Trying to chase this one now...

ChristianWeyer avatar Jun 19 '23 19:06 ChristianWeyer

@ChristianWeyer this seems to be a bug, thanks for highlighting it. I am not sure if auto_gptq supports M1/M2. Will need to test that.

PromtEngineer avatar Jun 20 '23 01:06 PromtEngineer

@ChristianWeyer this seems to be a bug, thanks for highlighting it. I am not sure if auto_gptq supports M1/M2. Will need to test that.

Seems it does not: https://github.com/PanQiWei/AutoGPTQ/issues/133#issuecomment-1575002893

Which means we cannot use LocalGPT on M1/M2 with quantized models for now. Thanks!

ChristianWeyer avatar Jun 20 '23 06:06 ChristianWeyer

@ChristianWeyer I finally got a M2 and just tested it, that is the case. Need to figure out if there is another way.

PromtEngineer avatar Jun 20 '23 06:06 PromtEngineer

BTW @PromtEngineer: the current code checks for CUDA explicitly for full models, which makes it unusable for MPS: https://github.com/PromtEngineer/localGPT/blob/main/run_localGPT.py#L68

ChristianWeyer avatar Jun 20 '23 07:06 ChristianWeyer

@PromtEngineer did you find the error that @endolith mentioned earlier. Even though I have a conda environment, I still get an AssertionError: Torch not compiled with CUDA enabled error when I run python run_localGPT.py --device_type cpu

VTaPo avatar Jun 21 '23 18:06 VTaPo

yeah, same here. conda on windows cpu.

michaelchenjana avatar Jun 22 '23 05:06 michaelchenjana

I did have the Torch not complied with CUDA enabled on my Windows 11 with Nvidia RTX4070, using conda. I made sure I was in the conda env then ran: pip install torch===2.0.1+cu118 torchvision===0.15.2 -f https://download.pytorch.org/whl/torch_stable.html

This solved my issue.

OssBozier avatar Jun 23 '23 03:06 OssBozier

@ChristianWeyer I finally got a M2 and just tested it, that is the case. Need to figure out if there is another way.

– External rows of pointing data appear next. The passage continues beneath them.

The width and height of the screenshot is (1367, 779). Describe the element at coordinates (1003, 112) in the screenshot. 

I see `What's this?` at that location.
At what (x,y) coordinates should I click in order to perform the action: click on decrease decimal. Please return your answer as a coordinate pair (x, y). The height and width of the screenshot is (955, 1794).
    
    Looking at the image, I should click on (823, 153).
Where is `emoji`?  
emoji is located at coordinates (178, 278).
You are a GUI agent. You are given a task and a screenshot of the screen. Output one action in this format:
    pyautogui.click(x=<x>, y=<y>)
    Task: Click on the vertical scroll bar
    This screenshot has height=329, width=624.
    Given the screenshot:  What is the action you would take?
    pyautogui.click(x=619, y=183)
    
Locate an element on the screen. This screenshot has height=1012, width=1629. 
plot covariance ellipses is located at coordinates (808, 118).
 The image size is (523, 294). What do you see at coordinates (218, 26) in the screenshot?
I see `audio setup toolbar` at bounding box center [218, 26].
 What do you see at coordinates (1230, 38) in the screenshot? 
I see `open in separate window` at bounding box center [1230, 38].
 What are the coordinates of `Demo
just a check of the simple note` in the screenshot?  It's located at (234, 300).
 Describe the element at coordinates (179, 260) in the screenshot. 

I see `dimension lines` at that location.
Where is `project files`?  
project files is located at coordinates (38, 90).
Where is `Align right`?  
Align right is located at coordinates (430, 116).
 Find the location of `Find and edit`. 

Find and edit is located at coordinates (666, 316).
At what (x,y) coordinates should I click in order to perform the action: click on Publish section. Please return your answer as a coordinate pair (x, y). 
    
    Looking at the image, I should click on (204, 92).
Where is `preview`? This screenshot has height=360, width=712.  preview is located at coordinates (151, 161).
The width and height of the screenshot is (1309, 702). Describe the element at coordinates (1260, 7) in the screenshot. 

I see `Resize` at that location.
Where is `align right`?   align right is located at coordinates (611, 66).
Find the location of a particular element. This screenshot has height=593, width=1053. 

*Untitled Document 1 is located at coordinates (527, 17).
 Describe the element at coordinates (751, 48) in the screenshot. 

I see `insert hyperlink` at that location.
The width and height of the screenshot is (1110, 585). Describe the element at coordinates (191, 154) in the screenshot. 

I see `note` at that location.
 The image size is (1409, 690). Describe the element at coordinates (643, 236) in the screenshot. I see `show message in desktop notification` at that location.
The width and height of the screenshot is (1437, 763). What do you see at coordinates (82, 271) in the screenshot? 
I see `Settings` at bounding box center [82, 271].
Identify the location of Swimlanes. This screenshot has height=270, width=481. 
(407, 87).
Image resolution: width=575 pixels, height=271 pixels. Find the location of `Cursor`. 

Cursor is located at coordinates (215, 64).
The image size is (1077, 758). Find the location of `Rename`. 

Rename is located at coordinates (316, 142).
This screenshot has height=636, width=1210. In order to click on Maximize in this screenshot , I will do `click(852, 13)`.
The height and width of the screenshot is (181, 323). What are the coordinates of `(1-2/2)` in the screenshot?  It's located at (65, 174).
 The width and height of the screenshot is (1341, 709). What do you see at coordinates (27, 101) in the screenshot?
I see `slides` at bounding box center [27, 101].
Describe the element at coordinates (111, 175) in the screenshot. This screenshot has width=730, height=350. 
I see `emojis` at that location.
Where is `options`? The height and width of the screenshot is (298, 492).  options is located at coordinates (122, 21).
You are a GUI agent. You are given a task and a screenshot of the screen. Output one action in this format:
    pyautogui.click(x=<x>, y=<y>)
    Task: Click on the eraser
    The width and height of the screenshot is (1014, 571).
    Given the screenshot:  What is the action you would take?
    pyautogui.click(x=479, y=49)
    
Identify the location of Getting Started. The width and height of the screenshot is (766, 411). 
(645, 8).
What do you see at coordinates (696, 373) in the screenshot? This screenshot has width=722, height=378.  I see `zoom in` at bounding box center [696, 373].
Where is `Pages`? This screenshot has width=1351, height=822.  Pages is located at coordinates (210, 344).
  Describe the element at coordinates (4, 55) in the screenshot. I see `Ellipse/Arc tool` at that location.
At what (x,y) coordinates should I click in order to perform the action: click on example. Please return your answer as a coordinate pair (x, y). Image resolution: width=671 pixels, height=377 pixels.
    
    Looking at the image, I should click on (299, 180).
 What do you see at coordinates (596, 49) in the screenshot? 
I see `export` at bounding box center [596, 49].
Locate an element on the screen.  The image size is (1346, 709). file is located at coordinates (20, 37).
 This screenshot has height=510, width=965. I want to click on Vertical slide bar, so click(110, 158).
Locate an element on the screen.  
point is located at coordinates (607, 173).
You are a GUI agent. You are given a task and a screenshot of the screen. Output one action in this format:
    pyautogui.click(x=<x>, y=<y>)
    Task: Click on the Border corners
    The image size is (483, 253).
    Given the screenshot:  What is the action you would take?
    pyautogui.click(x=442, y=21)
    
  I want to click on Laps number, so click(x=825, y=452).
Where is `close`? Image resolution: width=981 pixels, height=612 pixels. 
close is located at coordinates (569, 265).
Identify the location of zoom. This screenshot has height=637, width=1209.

Do you already have an idea here? Thx!

ChristianWeyer avatar Jun 25 '23 12:06 ChristianWeyer

@OssBozier @mindwellsolutions Are you trying to run it with CUDA, though? My GPU doesn't have enough memory so I'm trying to run it without. Yours might count as a different bug? Needs that particular version added to requirements.txt?

(Actually I guess in my original comment I was trying to run it with CUDA, so maybe my second comment is what should be in a separate bug.)

endolith avatar Jun 25 '23 20:06 endolith

I was just trying to get it to work at all. I am happy to run it with my GPU as I have enough GPU memory. I did only read your first comment before responding back here. I do see your desire to run the CPU option now in your second post. Not sure how to help with that one.

OssBozier avatar Jun 25 '23 21:06 OssBozier

Just pushed a fix for it. Let me know if there is still the same issue.

BTW @PromtEngineer: the current code checks for CUDA explicitly for full models, which makes it unusable for MPS: https://github.com/PromtEngineer/localGPT/blob/main/run_localGPT.py#L68

For my M2, I get better performance with LlamaForCausalLM compared to AutoForCausalLM. That's why I had it that way so it will be using LlamaForCausalLM for both cpu and mps. There was a bug and now it should be resolved.

PromtEngineer avatar Jun 27 '23 02:06 PromtEngineer

If I run python run_localGPT.py --device_type=cpu I no longer get the CUDA error, but I then get repeated TimeoutError: The read operation timed out while trying to download the vicuña model.

urllib3.exceptions.ReadTimeoutError: HTTPSConnectionPool(host='cdn-lfs.huggingface.co', port=443): Read timed out.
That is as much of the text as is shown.